En ce qui concerne les moyens dirigés contre l'arrêté en tant qu'il procède à l'extension de certaines stipulations de la convention :

10. En premier lieu, aux termes de l'article L. 1254-5 du code du travail : " Les activités de services à la personne mentionnées à l'article L. 7231-1 ne peuvent faire l'objet d'un contrat de travail en portage salarial ". L'article 1er de la convention étendue par l'arrêté attaqué se borne à reproduire la loi en ce qu'il stipule, pour définir le champ d'application de la convention, que " les prestations de service à la personne ne peuvent pas être effectuées en portage salarial ". Dès lors, la fédération requérante ne peut utilement soutenir que cette stipulation méconnaîtrait la liberté d'entreprendre.

11. En deuxième lieu, contrairement à ce que soutient la fédération requérante, il résulte clairement des stipulations de l'article 1er de la convention étendue par l'arrêté attaqué ainsi que de celles son chapitre VIII, qui prévoient que les salariés qu'elle régit ont la qualité de technicien, d'agent de maîtrise ou de cadre, que ces stipulations n'ont ni pour objet ni pour effet de faire obstacle, par elles-mêmes, à ce que des ouvriers et des employés puissent acquérir la qualité de salarié porté, mais seulement de conférer à tout salarié porté régi par la convention la qualité de technicien, d'agent de maîtrise ou de cadre.

12. En troisième lieu, aux termes de l'article L. 1254-2 du code du travail : " I. - Le salarié porté justifie d'une expertise, d'une qualification et d'une autonomie qui lui permettent de rechercher lui-même ses clients et de convenir avec eux des conditions d'exécution de sa prestation et de son prix. / II.- Le salarié porté bénéficie d'une rémunération minimale définie par accord de branche étendu.

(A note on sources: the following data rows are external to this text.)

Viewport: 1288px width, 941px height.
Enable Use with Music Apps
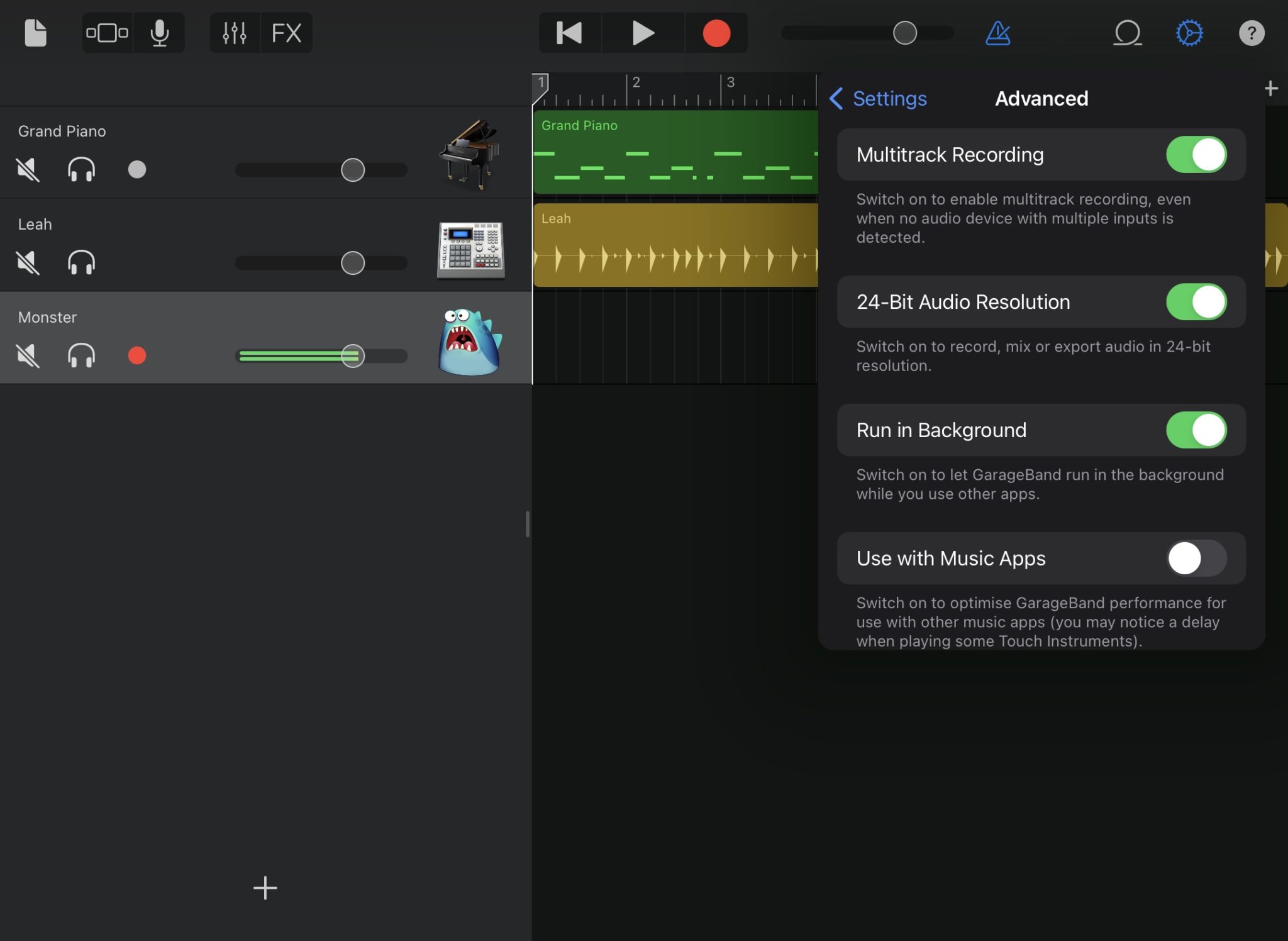(1194, 558)
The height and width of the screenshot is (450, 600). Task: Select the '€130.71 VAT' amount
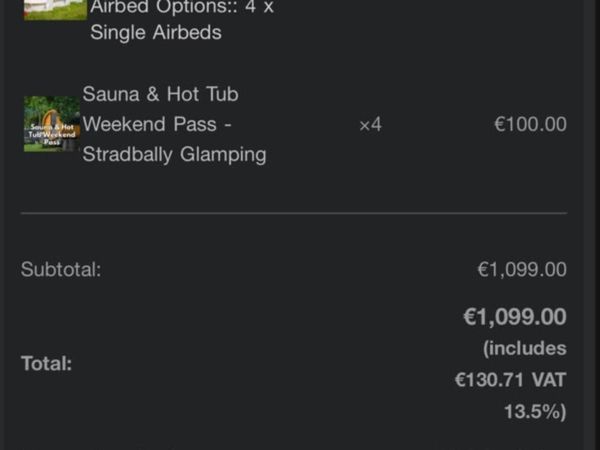tap(510, 380)
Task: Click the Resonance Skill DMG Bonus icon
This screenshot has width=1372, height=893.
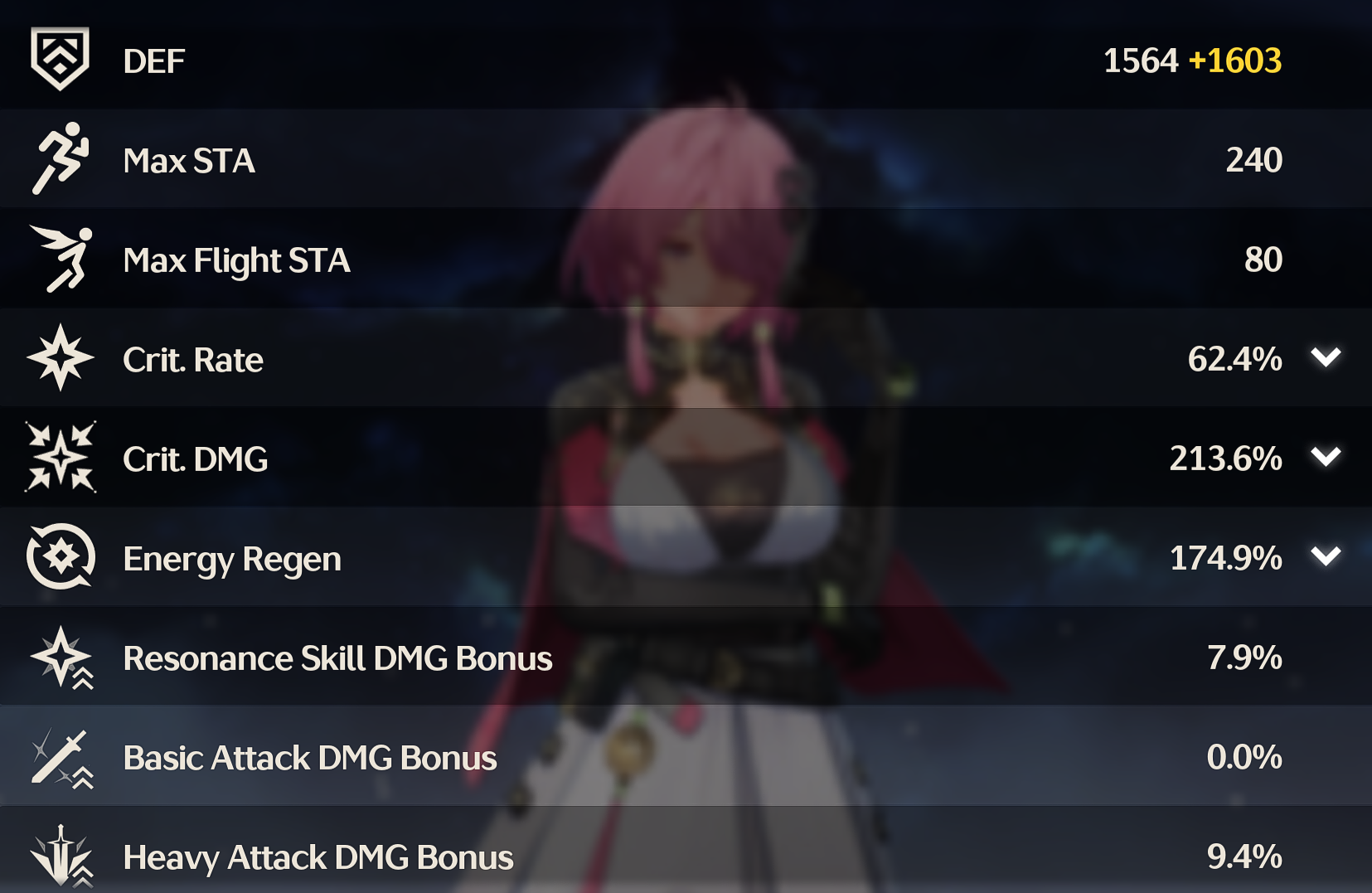Action: click(62, 658)
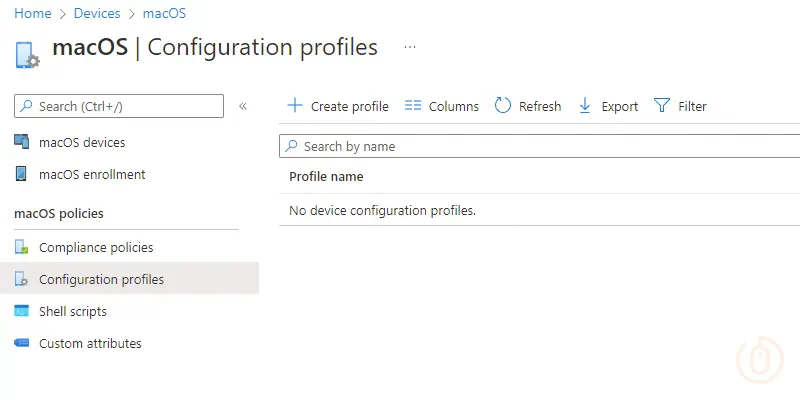
Task: Click the Custom attributes icon
Action: coord(22,343)

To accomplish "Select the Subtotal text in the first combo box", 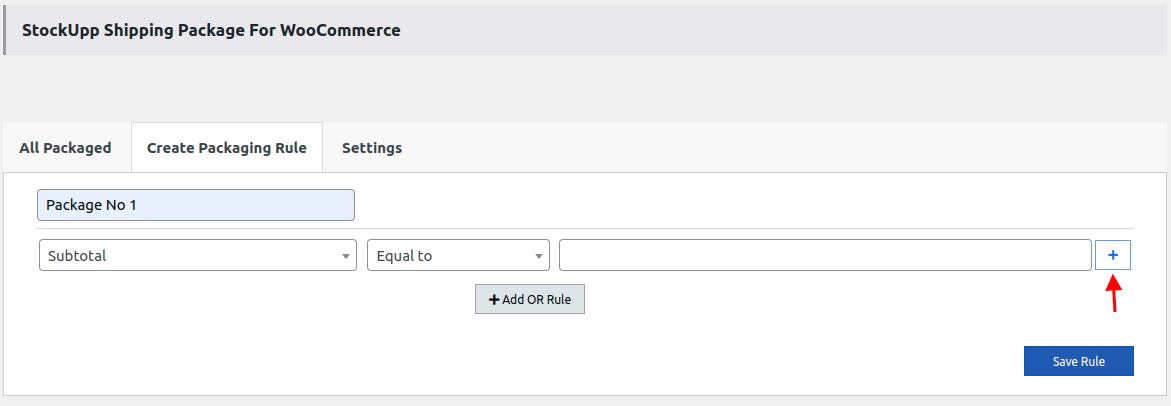I will coord(77,256).
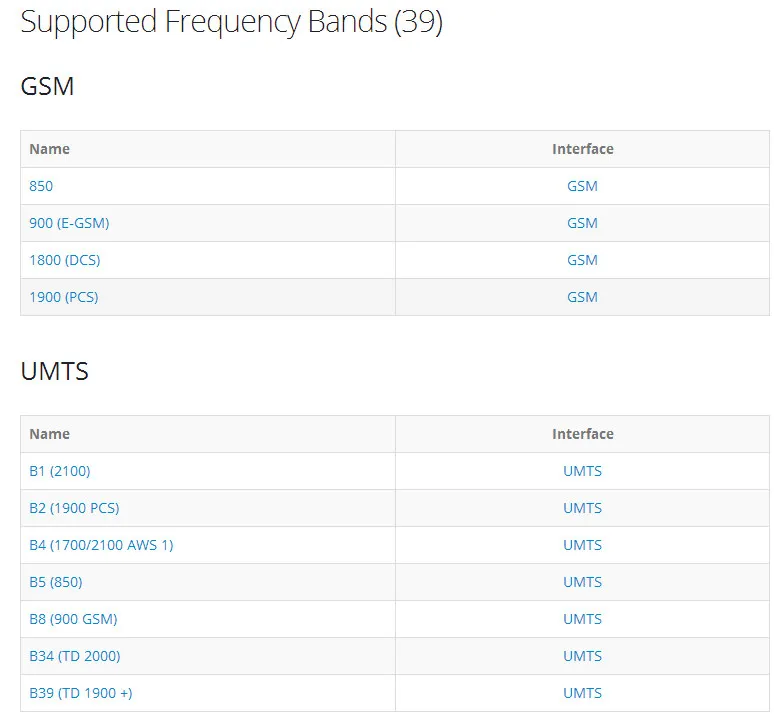Image resolution: width=774 pixels, height=722 pixels.
Task: Open the 1800 (DCS) band link
Action: (65, 260)
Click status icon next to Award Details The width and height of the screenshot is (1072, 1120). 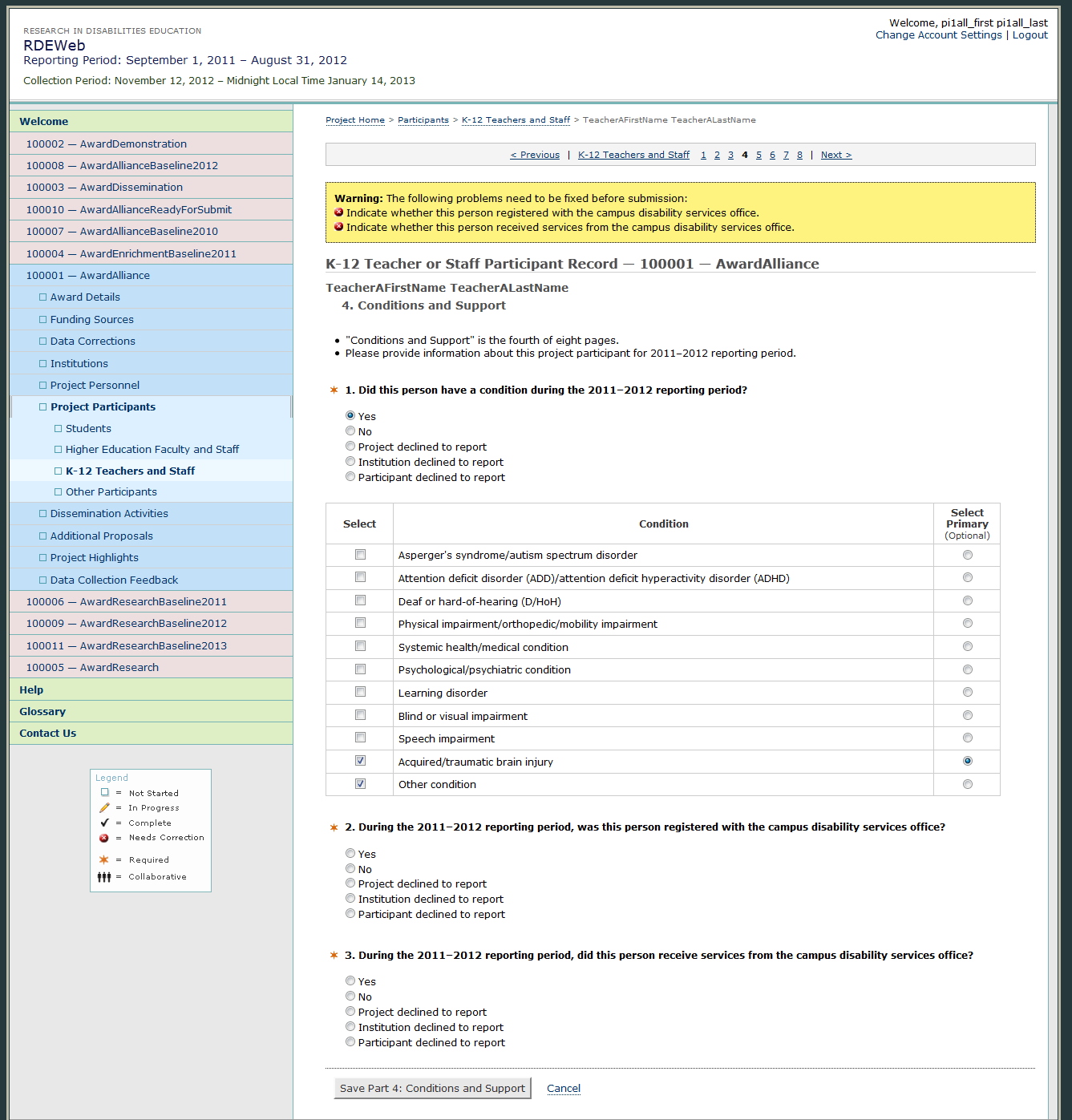[43, 297]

A défaut d'accord de branche étendu, le montant de la rémunération mensuelle minimale est fixé à 75 % de la valeur mensuelle du plafond de la sécurité sociale prévu à l'article L. 241-3 du code de la sécurité sociale pour une activité équivalant à un temps plein (...) ". L'article 2.2 de la convention étendue par l'arrêté attaqué stipule que les salariés portés doivent avoir une qualification professionnelle au moins égale au niveau III ou une expérience significative de trois ans au moins dans le même secteur d'activité. En outre, l'article 21.3 de la même convention fixe pour les salariés portés des rémunérations minimales comprenant une " réserve financière " ainsi qu'un salaire minimum qui s'échelonne, en fonction de la catégorie à laquelle appartient le salarié concerné, entre 70% et 85% du plafond de la sécurité sociale. La requérante soutient que les stipulations de ces deux articles méconnaissent la liberté d'entreprendre garantie par l'article 4 de la Déclaration des droits de l'homme et du citoyen, dès lors qu'elles feraient obstacle à ce qu'exercent en qualité de salarié porté des personnes qui ne parviennent pas à trouver un emploi après plusieurs années de recherche, ou des personnes qui choisissent ce statut pour commencer une nouvelle activité, ou encore des personnes dont les prestations ne pourront faire l'objet d'une facturation suffisamment importante pour couvrir les niveaux minimum de rémunération prévus. Par une telle argumentation, la requérante, qui ne critique ni la compétence des parties à la convention pour adopter de telles stipulations, ni la conformité à la loi de ces stipulations, doit être regardée comme critiquant, au regard de la liberté d'entreprendre, le principe, posé par la loi, de conditions pour l'exercice d'une activité en qualité de salarié porté. Or, une telle critique ne saurait être portée devant le Conseil d'Etat, statuant au contentieux en dehors de la procédure prévue à l'article 61-1 de la Constitution. Dès lors, le moyen ne peut qu'être écarté.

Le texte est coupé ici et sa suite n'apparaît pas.